* [TASK STATEMENT]:
Extract every line of the material that contains the word "Viewport".

* [DATASET EXCERPTS]:
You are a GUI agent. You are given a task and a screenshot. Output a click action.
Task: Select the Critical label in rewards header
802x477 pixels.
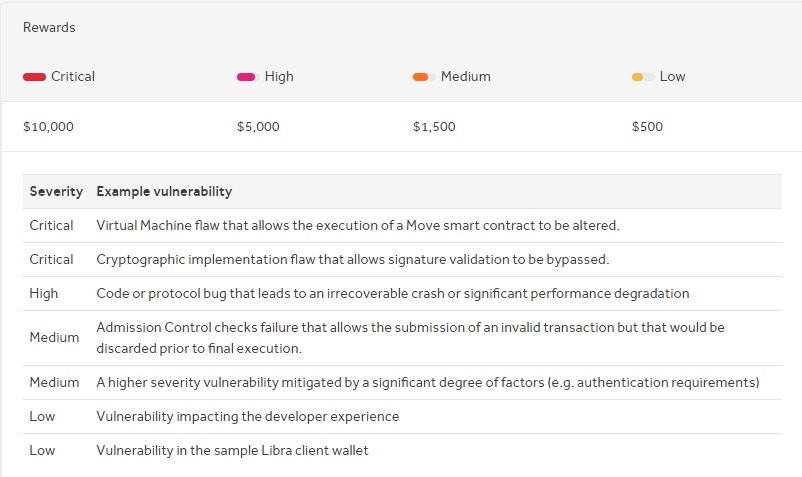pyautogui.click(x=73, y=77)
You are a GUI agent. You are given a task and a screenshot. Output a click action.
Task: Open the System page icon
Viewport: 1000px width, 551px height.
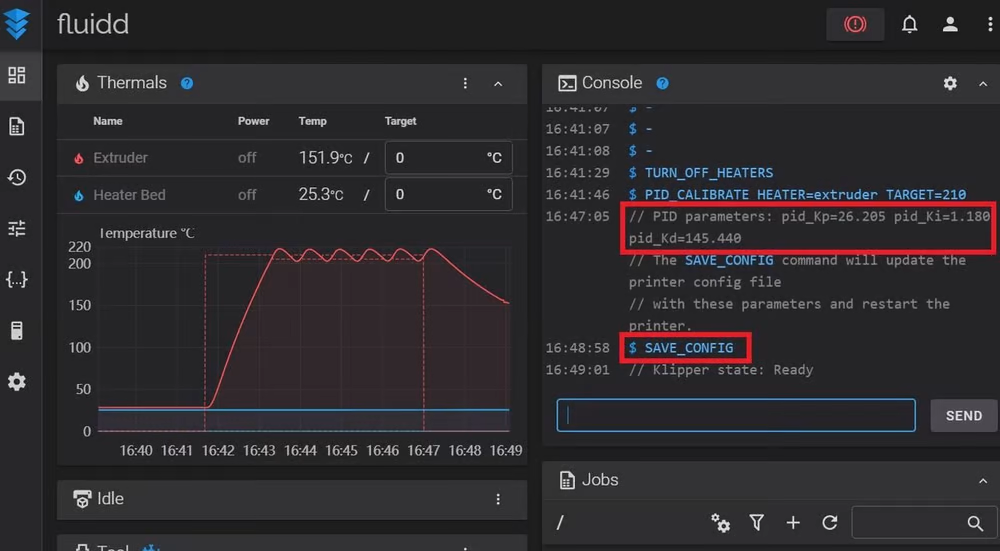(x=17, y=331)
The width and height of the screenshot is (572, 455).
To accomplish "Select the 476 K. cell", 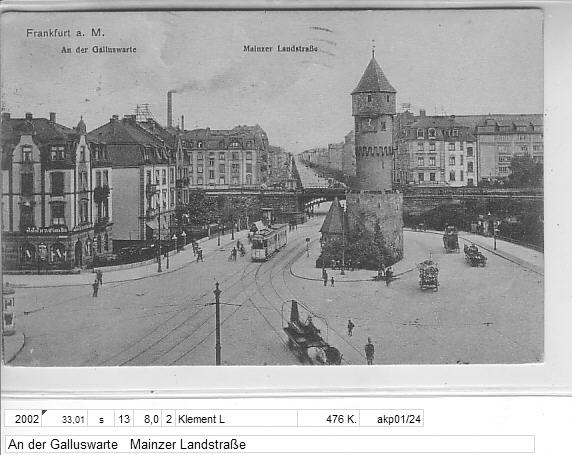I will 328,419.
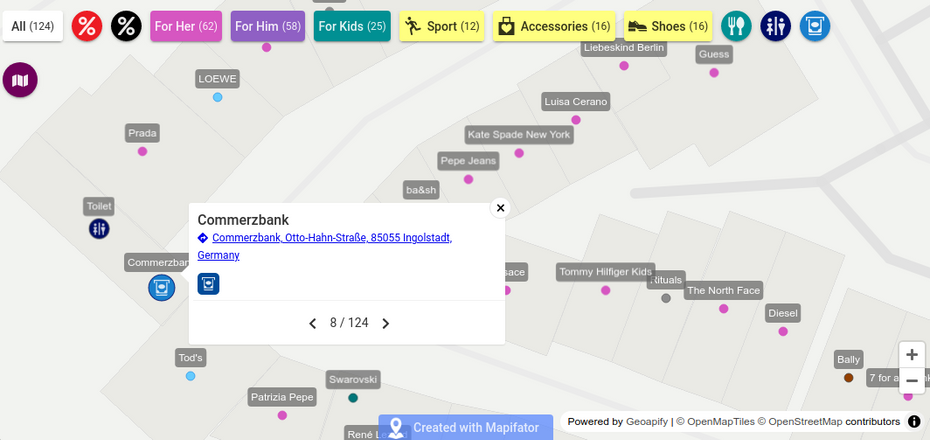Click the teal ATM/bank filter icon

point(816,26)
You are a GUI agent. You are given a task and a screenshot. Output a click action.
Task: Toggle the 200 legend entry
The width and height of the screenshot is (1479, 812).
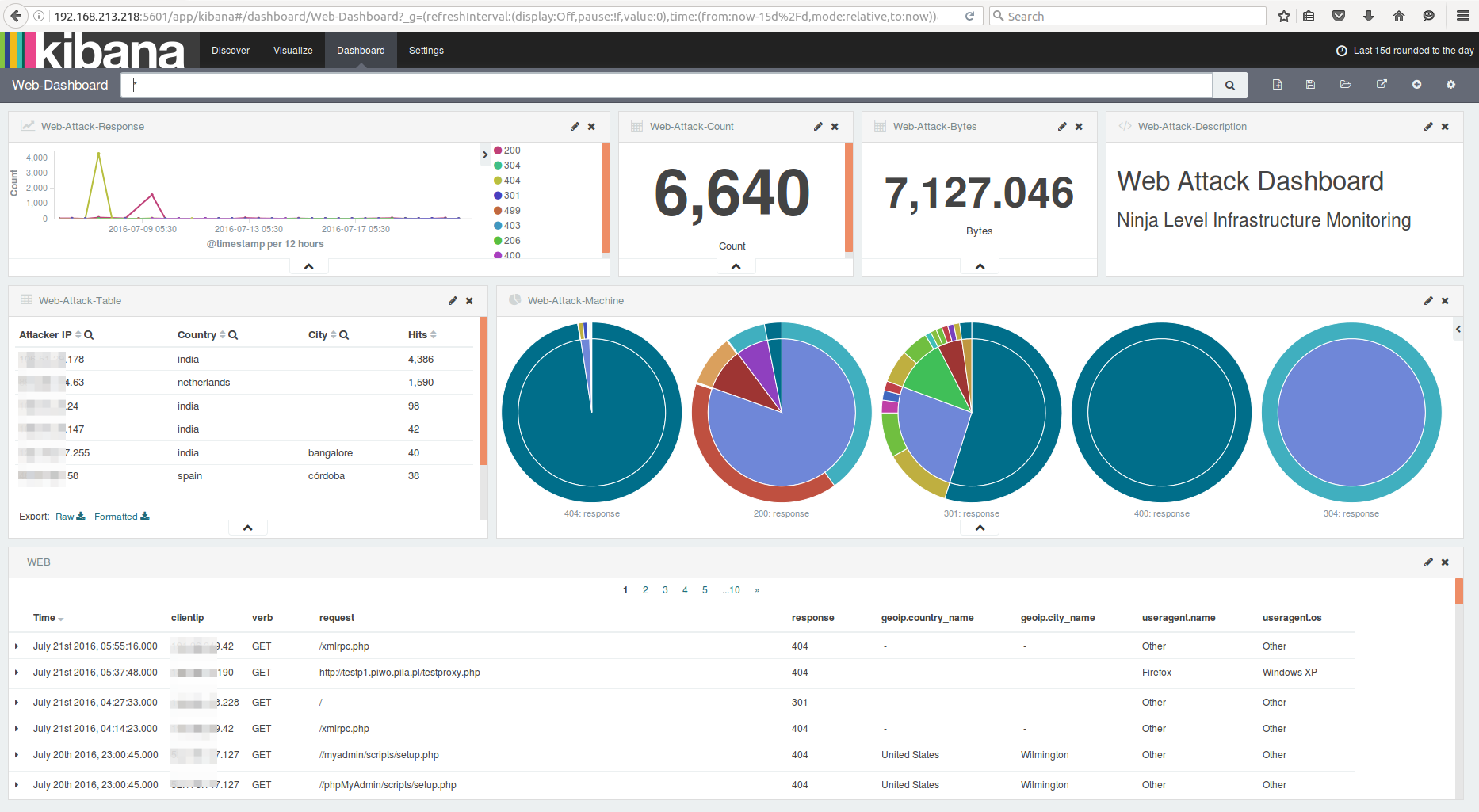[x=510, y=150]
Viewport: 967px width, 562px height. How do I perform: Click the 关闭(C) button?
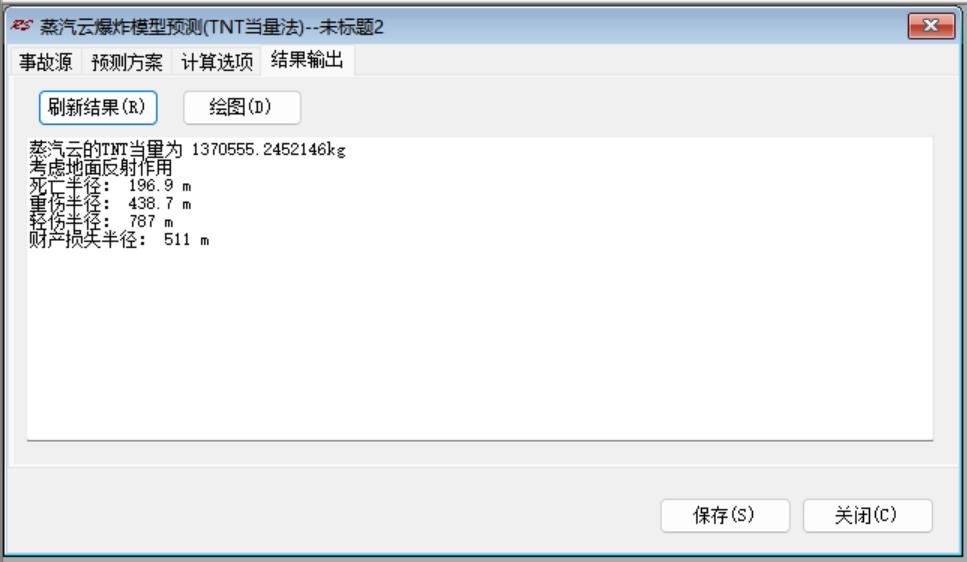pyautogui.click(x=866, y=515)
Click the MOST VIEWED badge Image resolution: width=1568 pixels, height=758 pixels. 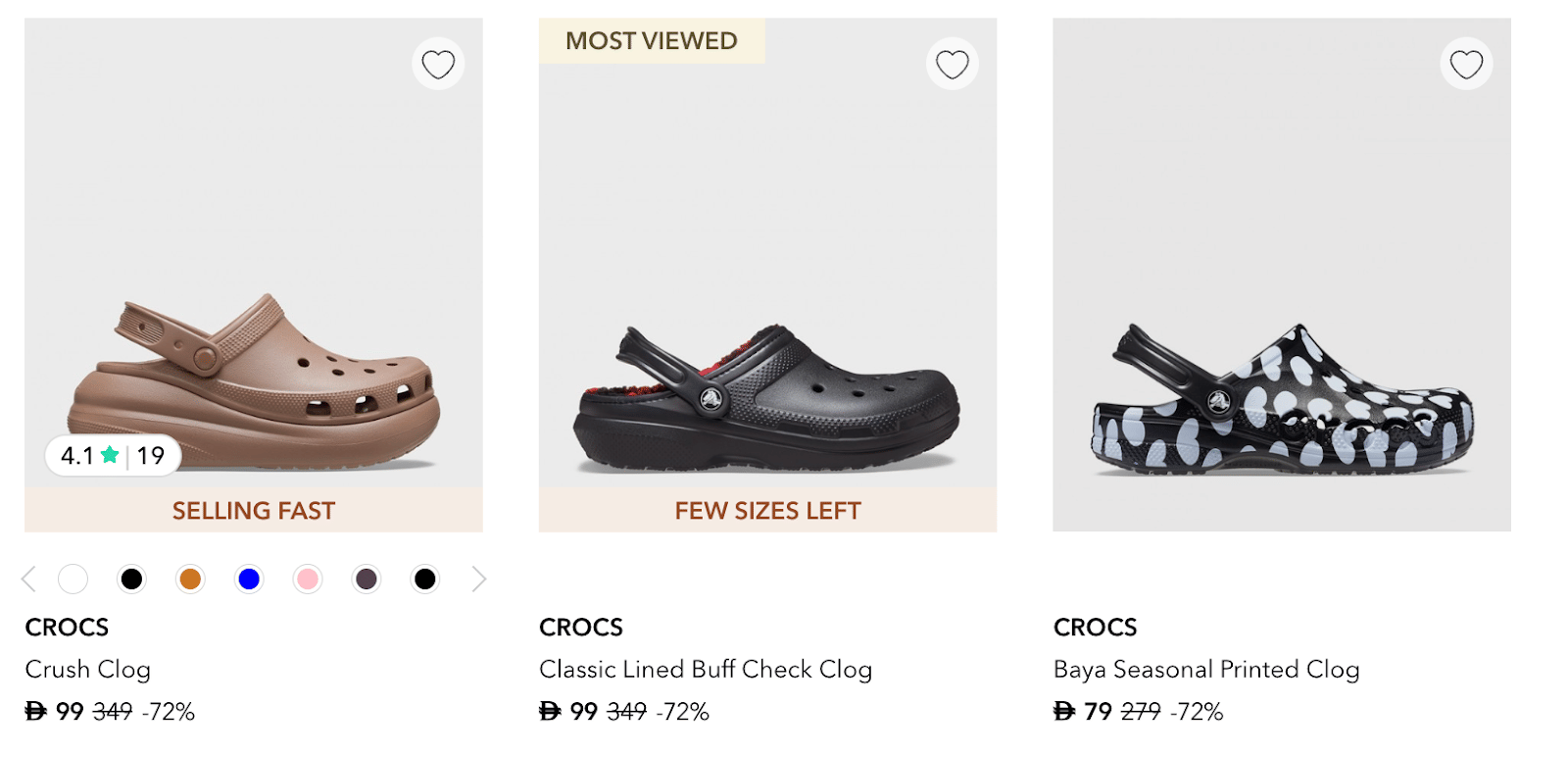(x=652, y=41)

* [EXERCISE RESULT]:
Viewport: 1000px width, 551px height.
Viewport: 967px width, 562px height. How do I perform: Click the 关闭(C) button?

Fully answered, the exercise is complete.